## What is needed
Print everything in the artist statement from "David Rios Ferreira" down to "and political histories.", copied word for word.
===== Article
Artist Statement

Artist Statement

David Rios Ferreira merges historical etchings, 1930s political cartoons and children’s coloring books to produce eerily alluring abstract drawings and sculptures. Clusters of lines and layers of color dominate space creating dense hybrid forms. Familiar characters like Astro Boy, Pinocchio and Peter Pan are deconstructed and reconstituted to become temporal beings and repositories for personal and political histories.

This meditation on the past stems from Ferreira’s family history and his identity as a mainland Puerto Rican. There is his reflection on deculturalization practices conducted by the U.S. on children in Puerto Rico in the 1950s—strategies Ferreira’s parents remember as nursery rhymes and school pledges. Then there is the behavior exhibited by his nephews on the Autism Spectrum—of borrowing lines from cartoons in order to communicate. Their interest in animated films goes beyond childish obsession and becomes their source for language.
==========
===== Provided data
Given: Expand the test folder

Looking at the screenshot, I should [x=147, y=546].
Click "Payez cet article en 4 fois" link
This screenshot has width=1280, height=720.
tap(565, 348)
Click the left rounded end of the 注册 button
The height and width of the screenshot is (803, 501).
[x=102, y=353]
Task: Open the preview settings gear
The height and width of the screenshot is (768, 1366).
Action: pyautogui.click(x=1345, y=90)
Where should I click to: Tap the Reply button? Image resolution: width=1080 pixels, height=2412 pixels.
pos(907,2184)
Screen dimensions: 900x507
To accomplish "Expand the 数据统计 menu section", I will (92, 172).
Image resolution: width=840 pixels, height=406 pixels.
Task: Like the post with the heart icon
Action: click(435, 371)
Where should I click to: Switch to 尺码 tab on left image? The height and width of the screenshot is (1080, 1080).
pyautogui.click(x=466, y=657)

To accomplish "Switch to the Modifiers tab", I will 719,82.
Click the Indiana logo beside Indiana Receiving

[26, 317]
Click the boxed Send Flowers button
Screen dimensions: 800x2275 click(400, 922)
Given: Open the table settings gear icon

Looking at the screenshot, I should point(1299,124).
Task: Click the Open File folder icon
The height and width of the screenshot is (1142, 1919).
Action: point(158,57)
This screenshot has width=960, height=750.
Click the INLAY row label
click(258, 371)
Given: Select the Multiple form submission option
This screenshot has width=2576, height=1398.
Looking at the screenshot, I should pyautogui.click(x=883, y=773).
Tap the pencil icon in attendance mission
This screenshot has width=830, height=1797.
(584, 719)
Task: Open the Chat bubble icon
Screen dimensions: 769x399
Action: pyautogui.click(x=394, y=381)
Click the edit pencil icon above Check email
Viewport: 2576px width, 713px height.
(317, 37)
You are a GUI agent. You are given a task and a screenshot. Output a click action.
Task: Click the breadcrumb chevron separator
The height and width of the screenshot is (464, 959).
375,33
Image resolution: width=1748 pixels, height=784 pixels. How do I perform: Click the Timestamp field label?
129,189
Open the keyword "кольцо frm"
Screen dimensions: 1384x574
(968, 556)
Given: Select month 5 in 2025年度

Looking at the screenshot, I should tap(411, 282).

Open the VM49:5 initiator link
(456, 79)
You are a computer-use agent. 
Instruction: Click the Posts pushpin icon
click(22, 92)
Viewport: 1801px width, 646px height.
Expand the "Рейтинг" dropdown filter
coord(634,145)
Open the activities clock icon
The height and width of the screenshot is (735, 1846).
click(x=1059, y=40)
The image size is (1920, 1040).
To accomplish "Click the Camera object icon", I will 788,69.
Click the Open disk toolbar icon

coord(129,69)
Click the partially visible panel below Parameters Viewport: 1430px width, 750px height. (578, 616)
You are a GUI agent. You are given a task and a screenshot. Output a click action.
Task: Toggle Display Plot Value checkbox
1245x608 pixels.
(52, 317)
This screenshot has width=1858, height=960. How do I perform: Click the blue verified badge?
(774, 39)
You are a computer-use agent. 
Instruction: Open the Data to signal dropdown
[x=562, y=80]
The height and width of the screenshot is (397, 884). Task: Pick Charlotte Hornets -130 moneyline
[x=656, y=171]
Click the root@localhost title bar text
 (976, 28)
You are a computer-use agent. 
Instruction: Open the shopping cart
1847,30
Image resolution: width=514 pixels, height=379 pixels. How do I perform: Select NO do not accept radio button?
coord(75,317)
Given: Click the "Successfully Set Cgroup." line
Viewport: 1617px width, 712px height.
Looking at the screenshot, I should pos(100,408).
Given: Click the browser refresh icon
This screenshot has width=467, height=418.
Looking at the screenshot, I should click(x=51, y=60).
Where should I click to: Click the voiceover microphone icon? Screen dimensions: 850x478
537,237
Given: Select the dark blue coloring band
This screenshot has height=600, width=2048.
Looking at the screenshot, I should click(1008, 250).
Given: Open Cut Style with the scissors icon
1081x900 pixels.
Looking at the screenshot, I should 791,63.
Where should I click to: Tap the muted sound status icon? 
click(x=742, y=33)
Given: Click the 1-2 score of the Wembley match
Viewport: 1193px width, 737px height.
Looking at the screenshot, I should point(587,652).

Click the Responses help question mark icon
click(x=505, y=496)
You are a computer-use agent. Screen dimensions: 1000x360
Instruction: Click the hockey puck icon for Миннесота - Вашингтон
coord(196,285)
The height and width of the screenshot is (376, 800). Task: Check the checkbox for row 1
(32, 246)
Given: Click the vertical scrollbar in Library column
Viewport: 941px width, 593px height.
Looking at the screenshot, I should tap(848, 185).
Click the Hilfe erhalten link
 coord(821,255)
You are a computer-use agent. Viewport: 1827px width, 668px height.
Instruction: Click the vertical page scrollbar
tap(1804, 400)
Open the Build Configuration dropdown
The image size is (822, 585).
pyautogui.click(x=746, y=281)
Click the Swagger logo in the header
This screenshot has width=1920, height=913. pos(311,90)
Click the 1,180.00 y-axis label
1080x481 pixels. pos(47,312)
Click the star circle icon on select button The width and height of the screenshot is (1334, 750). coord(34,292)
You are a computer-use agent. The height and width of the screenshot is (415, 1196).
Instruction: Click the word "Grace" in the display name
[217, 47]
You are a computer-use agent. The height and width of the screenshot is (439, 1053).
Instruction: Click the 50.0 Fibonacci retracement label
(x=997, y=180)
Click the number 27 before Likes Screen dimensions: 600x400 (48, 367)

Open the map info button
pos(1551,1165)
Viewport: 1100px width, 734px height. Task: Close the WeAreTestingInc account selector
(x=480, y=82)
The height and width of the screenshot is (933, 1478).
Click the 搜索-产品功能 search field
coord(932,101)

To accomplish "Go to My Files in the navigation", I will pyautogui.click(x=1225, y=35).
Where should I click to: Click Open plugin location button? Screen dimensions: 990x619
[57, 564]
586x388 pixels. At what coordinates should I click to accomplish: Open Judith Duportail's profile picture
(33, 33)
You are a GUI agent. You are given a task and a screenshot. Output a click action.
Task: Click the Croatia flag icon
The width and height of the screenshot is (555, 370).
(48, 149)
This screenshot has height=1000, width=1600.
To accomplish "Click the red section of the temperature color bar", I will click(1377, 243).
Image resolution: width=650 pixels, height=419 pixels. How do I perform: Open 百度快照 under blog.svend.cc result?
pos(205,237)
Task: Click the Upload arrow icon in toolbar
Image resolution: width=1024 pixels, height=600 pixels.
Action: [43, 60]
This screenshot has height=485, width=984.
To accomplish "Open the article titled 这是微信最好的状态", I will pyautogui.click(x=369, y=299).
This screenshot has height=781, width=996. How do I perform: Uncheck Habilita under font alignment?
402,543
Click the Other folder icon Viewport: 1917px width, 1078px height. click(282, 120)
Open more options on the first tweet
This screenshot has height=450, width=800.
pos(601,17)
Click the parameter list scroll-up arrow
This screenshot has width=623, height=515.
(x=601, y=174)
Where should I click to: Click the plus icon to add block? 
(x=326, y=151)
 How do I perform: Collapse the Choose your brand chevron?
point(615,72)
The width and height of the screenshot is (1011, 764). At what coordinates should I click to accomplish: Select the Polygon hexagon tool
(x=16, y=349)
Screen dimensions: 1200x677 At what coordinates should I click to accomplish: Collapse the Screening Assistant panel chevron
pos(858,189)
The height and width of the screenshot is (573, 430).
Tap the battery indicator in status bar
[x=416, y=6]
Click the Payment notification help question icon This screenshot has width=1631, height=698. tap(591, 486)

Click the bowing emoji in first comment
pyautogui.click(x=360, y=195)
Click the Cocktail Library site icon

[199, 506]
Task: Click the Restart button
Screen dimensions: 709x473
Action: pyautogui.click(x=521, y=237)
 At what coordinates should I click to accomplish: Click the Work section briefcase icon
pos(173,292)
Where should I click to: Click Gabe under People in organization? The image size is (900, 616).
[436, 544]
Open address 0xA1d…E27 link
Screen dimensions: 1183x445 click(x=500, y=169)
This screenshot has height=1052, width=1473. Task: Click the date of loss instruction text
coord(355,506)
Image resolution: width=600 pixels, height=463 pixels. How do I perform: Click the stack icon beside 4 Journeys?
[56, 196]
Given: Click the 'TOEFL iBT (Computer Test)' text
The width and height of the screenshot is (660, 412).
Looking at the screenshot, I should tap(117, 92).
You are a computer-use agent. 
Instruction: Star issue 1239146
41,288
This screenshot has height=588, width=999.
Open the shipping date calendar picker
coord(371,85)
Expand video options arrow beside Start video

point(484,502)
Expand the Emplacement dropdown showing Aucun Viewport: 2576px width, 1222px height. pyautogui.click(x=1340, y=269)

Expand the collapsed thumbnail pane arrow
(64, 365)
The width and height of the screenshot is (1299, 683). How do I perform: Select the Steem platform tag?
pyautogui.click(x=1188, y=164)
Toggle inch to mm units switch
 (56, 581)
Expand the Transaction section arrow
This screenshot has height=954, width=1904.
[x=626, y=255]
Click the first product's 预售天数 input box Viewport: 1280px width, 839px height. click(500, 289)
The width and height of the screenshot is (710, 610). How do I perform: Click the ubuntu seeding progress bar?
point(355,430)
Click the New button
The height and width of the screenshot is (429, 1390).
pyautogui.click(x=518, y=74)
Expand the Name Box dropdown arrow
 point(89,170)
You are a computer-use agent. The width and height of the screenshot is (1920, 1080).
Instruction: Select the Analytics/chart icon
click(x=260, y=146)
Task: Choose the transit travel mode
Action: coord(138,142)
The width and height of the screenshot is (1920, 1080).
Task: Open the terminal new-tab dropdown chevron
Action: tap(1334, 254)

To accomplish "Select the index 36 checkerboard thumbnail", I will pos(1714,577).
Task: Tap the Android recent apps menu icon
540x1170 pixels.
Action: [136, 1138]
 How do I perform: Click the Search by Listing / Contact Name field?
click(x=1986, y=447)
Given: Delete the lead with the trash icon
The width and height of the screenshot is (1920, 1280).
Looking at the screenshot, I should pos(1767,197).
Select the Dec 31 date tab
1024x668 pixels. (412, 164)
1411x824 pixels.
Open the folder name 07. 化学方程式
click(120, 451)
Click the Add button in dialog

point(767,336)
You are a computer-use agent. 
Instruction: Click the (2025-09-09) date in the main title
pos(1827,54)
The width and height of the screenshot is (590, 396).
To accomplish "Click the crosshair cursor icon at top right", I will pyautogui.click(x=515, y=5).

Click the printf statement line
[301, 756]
==========
## Result below
David Rios Ferreira merges historical etchings, 1930s political cartoons and children’s coloring books to produce eerily alluring abstract drawings and sculptures. Clusters of lines and layers of color dominate space creating dense hybrid forms. Familiar characters like Astro Boy, Pinocchio and Peter Pan are deconstructed and reconstituted to become temporal beings and repositories for personal and political histories.